= Click-target data =
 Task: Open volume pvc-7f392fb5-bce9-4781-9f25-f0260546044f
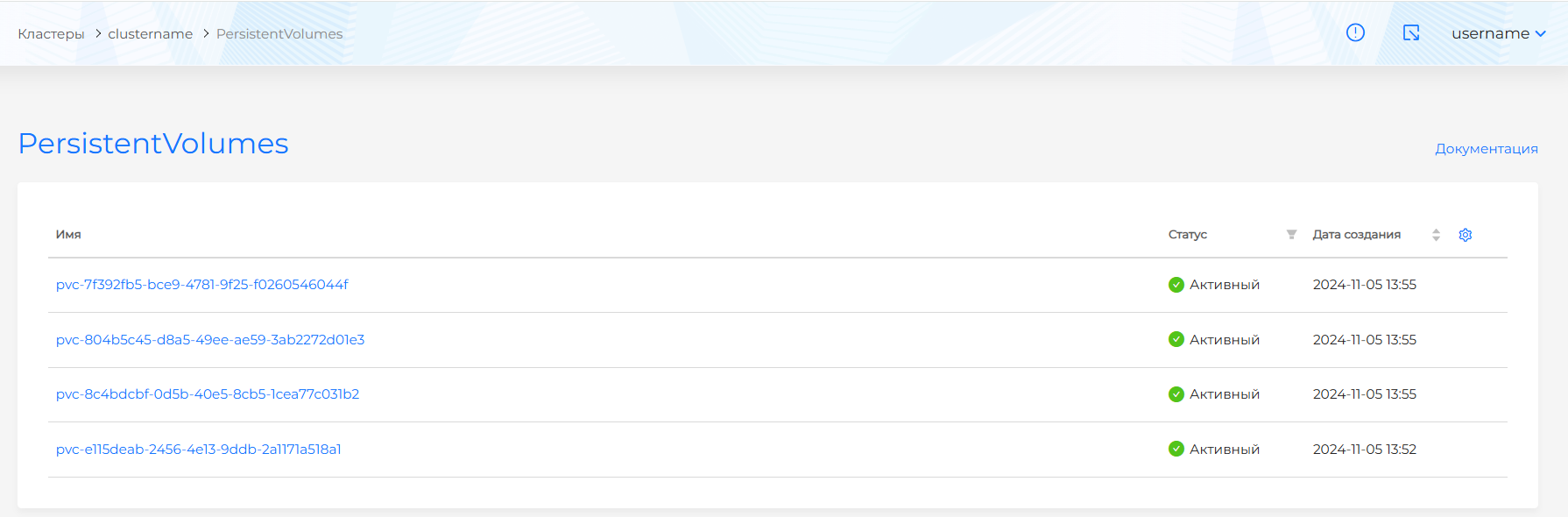[202, 285]
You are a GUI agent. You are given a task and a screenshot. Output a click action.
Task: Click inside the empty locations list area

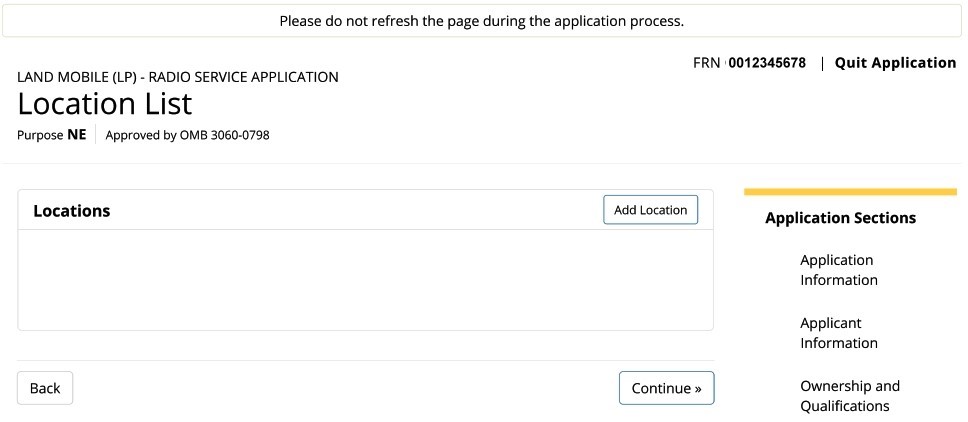365,279
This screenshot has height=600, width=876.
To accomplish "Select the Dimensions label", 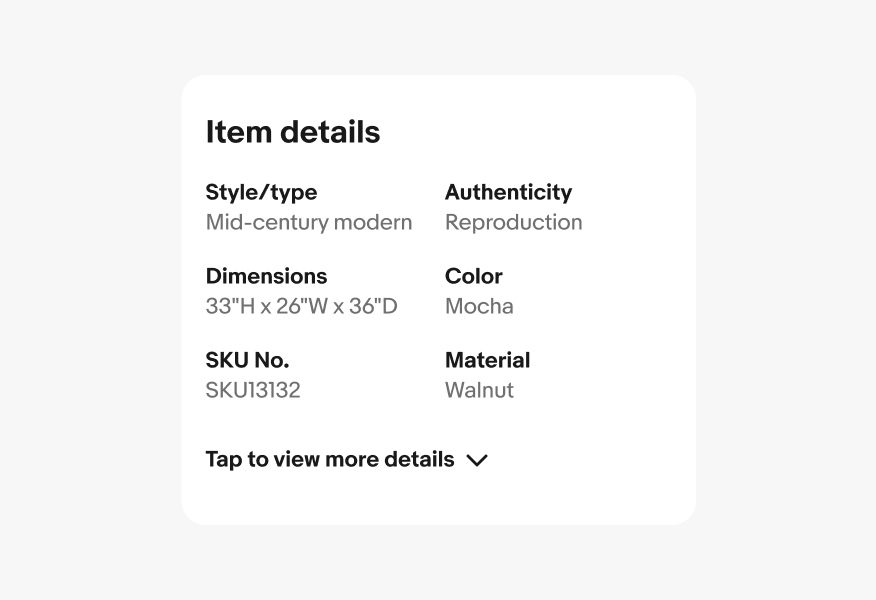I will [x=266, y=276].
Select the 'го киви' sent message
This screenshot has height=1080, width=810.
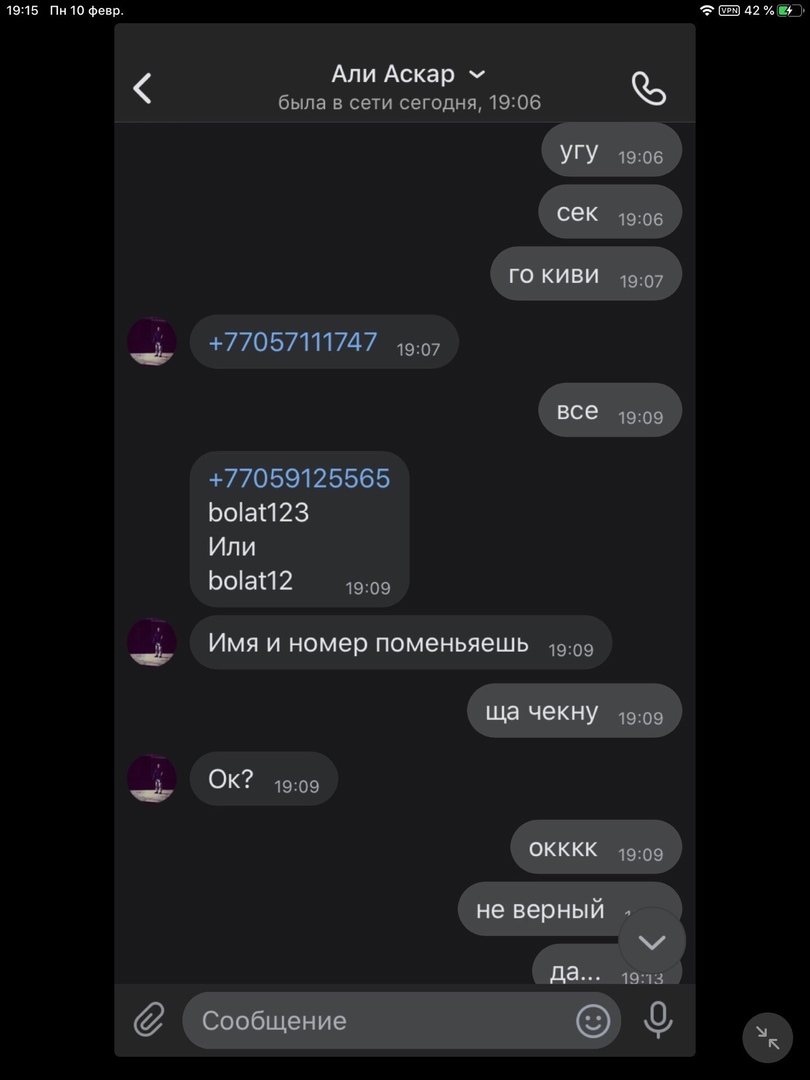click(x=586, y=274)
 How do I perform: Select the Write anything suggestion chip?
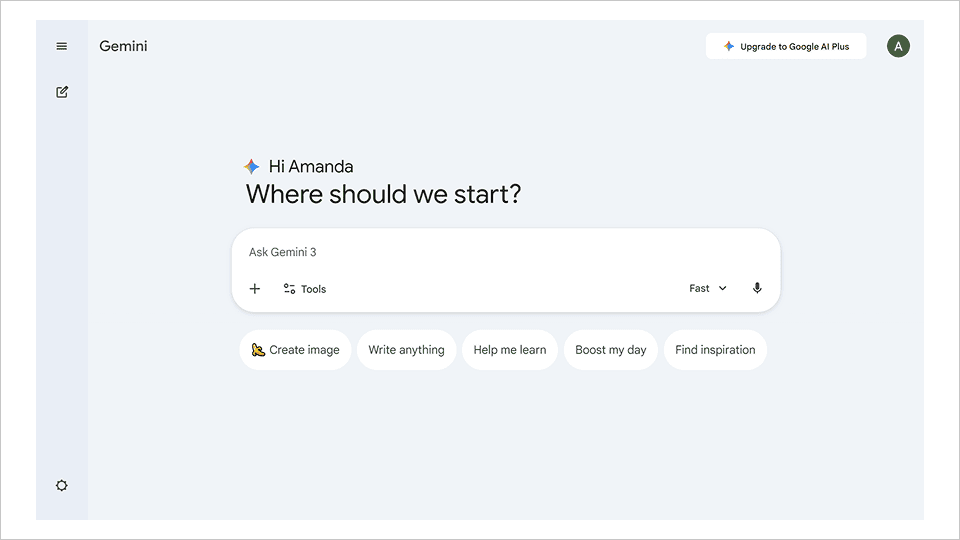coord(406,350)
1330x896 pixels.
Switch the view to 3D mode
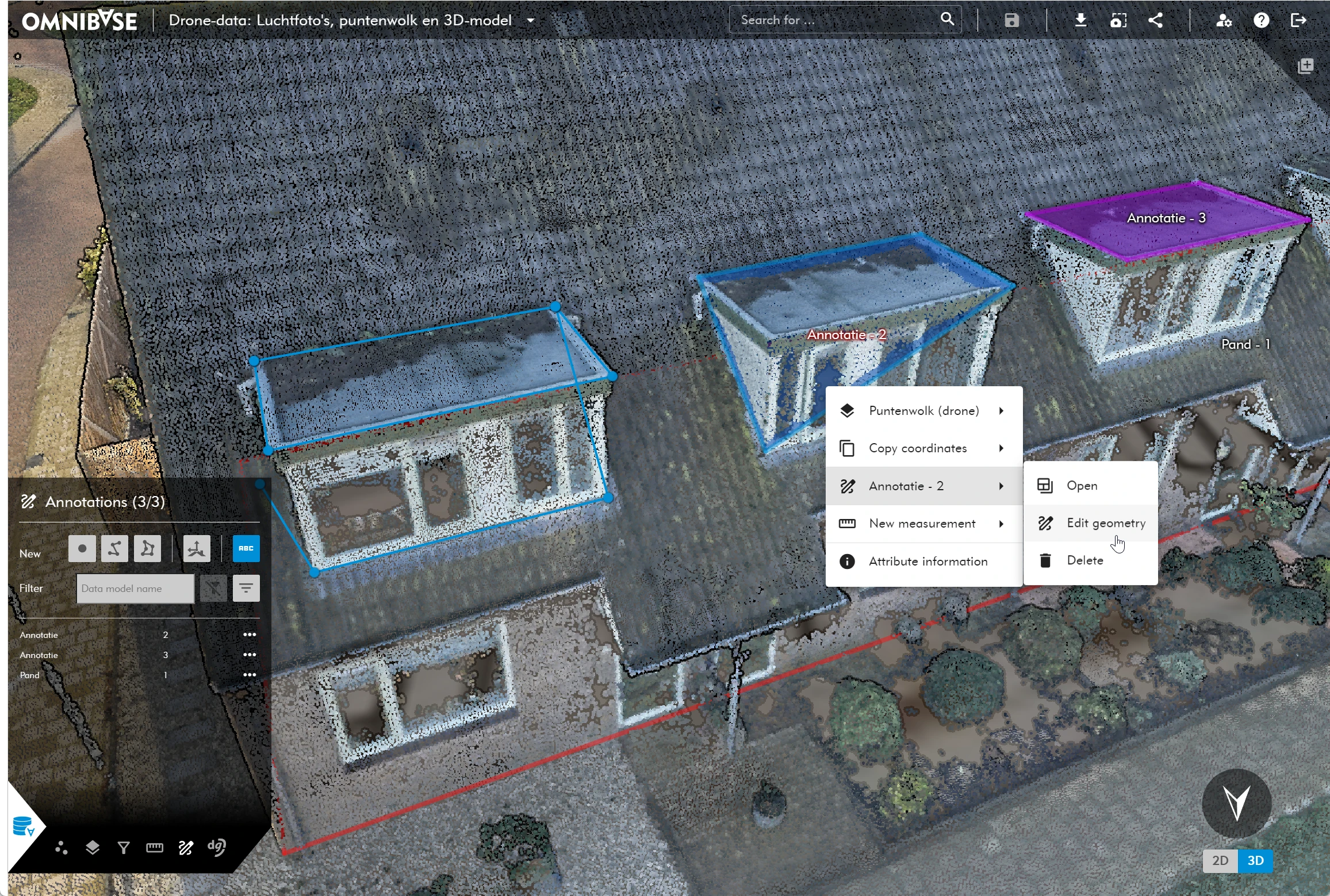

= Do this =
Change "Select" to "Pick" in the data running from the line with "Select the 'го киви' sent message" through the end, keeping every other part of those lines unchanged and omitting the pictures.

= The response =
Pick the 'го киви' sent message
This screenshot has height=1080, width=810.
click(x=586, y=274)
 How do I perform: Pick the Write anything suggestion chip?
coord(406,350)
1330x896 pixels.
Switch the view to 3D mode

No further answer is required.